2. In addition, consider Jesus’s response to the paralyzed man. He doesn’t immediately heal the man’s physical ailment; he forgives the man’s sin. It seems as though Jesus is implying that right standing with God matters more than physical health. This matches up with Jesus’s famous words later in the book:
“And if your hand causes you to sin, cut it off. It is better for you to enter life crippled than with two hands to go to hell, to the unquenchable fire. And if your foot causes you to sin, cut it off. It is better for you to enter into life lame than with two feet to be thrown into hell. And if your eye causes you to sin, tear it out. It is better for you to enter the kingdom of God with one eye than with two eyes to be thrown into hell, where the worm does not die and the fire is not quenched.” (Mark 9:43-48)
3. Consider the implicit claim Jesus is making. Jesus knows what the scribes are thinking: blasphemy. And yet, Jesus puts himself on equal footing with God by forgiving the paralyzed man’s sin. The scribes are technically right; forgiving sin is something only God has the authority to do. And yet Jesus does exactly that. That tells us something about how Jesus understands his identity and calling as God in the flesh: God’s appointed representative. After all; claiming equality with God is only blasphemy if you’re wrong.
4. Finally, consider Jesus’s words to the scribes after their criticism:
“But that you may know that the Son of Man has authority on earth to forgive sins” – he said to the paralytic – “I say to you, rise, pick up your bed, and go home.” (Mark 2:10)
Does Jesus care about this paralyzed man?
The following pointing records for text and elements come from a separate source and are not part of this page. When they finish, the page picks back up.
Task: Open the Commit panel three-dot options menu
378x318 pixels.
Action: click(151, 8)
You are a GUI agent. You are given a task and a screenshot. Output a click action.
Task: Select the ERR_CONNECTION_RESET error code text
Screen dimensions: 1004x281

Of course. Does he commend the man’s faithful friends? Absolutely. Is this healing worth celebrating? You bet!
But more than anything, the physical healing Jesus performs isn’t about the paralyzed man, or his friends – it’s a public confirmation of his authority. When the scribes doubt Jesus’s authority to forgive sins, he gives them undeniable proof of his power – the kind of power that can ONLY come from God himself.
Jesus is not just a miracle worker, not just a charismatic preacher, and not just a spiritual upstart trying to push back against the religious establishment of his day – he’s the fullness of God in bodily form, with the power and authority reserved only for God himself. It’s good news that Jesus has the power to make paralyzed people walk. But in even better news – Jesus has the power to forgive sins.